YOUR INSTRUCTIONS
Locate the line bearing "Screen dimensions: 890x417" in the material below, then reproduce it and each following line up to and including the line bearing "The height and width of the screenshot is (980, 1889).".

MATERIAL FOR THIS TASK

= = = =

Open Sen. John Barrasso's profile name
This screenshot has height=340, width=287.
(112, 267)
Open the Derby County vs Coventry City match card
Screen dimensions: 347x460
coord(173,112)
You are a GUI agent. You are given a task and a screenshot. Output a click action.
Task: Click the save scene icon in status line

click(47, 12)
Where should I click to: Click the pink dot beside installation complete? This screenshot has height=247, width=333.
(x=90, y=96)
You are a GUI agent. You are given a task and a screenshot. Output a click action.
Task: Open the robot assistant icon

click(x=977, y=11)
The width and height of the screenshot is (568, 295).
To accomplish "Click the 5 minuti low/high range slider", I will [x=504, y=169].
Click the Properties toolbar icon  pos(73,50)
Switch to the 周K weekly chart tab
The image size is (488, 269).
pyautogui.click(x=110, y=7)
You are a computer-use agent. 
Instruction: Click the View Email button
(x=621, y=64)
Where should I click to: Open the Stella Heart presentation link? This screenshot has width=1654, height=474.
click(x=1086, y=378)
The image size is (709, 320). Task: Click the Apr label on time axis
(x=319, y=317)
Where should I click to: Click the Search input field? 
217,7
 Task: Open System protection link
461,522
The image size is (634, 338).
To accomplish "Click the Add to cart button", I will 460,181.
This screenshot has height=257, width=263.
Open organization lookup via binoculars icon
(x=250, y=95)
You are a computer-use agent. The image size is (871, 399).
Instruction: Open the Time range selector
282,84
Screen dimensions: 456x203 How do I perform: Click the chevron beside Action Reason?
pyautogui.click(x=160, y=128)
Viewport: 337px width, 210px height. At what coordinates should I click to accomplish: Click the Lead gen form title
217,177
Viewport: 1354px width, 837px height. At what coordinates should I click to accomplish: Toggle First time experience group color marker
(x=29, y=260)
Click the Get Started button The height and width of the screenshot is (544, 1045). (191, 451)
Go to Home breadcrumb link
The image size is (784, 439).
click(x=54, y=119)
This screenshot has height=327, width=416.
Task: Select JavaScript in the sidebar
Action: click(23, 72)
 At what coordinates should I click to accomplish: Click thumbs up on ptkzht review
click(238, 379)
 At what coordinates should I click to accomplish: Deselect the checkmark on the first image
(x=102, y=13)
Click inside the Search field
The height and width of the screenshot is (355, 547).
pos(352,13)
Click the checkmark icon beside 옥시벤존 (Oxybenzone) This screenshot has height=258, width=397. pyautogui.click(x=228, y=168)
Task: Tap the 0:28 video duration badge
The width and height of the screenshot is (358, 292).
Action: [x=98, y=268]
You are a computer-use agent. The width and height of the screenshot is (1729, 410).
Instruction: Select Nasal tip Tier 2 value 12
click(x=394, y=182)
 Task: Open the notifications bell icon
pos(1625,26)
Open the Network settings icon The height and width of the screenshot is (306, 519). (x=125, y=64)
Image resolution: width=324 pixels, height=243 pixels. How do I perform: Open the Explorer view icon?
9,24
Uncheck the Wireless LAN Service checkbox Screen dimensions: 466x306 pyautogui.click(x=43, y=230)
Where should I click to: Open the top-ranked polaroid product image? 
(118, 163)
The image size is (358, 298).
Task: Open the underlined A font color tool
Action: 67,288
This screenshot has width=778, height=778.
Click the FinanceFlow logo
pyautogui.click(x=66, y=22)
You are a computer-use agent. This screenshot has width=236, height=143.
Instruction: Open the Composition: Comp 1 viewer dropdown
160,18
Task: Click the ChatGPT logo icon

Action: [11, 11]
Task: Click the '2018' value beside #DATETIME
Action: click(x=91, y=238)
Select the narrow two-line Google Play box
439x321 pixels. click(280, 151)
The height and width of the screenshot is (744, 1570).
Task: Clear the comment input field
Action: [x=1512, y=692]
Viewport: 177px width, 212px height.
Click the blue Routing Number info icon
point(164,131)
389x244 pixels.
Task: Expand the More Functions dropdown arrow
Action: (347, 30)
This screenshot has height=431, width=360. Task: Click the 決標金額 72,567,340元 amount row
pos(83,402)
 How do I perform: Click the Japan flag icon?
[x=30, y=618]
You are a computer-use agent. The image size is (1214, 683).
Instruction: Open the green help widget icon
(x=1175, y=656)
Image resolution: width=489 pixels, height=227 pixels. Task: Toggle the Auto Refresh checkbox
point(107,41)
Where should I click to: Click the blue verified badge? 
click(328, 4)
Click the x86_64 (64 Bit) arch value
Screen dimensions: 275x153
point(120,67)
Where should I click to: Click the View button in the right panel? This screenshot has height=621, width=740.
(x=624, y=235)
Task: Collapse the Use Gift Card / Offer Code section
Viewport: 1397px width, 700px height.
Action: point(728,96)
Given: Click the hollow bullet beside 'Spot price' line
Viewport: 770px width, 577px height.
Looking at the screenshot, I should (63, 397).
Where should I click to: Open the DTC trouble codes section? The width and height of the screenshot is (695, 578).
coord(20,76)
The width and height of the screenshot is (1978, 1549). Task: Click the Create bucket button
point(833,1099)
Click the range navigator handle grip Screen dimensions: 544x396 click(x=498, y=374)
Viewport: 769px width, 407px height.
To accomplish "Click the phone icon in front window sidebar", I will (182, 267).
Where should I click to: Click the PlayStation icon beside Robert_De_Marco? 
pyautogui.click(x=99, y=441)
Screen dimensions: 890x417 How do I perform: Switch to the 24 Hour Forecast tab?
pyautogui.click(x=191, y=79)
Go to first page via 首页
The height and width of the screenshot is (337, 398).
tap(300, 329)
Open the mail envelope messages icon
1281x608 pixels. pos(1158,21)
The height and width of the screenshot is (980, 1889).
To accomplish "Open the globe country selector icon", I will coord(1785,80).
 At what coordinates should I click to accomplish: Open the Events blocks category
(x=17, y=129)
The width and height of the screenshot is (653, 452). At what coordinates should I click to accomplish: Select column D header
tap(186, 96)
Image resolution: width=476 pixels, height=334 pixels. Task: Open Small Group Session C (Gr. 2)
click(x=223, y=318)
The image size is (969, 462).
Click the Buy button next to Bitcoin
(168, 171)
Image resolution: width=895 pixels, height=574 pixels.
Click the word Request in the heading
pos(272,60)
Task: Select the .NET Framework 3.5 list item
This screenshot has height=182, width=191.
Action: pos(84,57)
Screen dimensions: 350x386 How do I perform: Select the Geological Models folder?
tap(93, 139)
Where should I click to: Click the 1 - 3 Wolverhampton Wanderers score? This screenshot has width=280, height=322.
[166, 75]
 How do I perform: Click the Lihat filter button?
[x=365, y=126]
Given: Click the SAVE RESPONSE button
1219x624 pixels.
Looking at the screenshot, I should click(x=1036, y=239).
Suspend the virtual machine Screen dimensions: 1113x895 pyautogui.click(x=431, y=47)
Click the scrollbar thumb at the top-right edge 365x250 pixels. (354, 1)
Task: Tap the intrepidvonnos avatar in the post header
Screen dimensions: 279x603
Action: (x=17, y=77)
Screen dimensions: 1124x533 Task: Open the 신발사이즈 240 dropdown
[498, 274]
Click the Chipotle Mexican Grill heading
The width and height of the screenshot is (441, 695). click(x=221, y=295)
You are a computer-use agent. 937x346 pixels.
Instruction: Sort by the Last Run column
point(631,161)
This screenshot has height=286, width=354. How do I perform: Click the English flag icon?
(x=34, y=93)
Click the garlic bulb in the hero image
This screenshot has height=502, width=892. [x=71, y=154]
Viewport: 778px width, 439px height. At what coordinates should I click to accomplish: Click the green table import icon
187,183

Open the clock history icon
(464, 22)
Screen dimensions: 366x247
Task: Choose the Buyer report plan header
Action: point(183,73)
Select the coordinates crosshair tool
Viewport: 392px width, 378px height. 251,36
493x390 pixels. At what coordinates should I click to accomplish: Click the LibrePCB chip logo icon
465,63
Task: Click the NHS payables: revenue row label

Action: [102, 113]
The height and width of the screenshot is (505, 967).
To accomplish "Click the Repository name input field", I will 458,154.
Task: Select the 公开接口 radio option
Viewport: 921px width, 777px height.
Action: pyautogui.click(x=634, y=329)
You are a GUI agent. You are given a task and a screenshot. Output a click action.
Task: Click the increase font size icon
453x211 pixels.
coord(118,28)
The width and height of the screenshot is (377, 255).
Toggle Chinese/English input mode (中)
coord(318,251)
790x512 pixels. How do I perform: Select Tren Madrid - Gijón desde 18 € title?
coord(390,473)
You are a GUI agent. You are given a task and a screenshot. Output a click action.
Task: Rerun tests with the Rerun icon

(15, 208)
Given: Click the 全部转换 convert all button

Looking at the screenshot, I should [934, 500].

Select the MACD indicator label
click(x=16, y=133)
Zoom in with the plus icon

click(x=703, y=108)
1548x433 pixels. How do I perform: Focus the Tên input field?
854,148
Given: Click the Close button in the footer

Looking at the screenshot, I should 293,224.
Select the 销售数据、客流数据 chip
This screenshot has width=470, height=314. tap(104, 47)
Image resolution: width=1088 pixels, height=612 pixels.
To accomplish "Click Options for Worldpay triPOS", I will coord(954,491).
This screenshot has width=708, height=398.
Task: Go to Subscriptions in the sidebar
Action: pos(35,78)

= = = =

EXERCISE RESPONSE
Screen dimensions: 890x417 How do I perform: Switch to the 24 Hour Forecast tab?
pyautogui.click(x=191, y=79)
Go to first page via 首页
The height and width of the screenshot is (337, 398).
tap(300, 329)
Open the mail envelope messages icon
1281x608 pixels. pos(1158,21)
The height and width of the screenshot is (980, 1889).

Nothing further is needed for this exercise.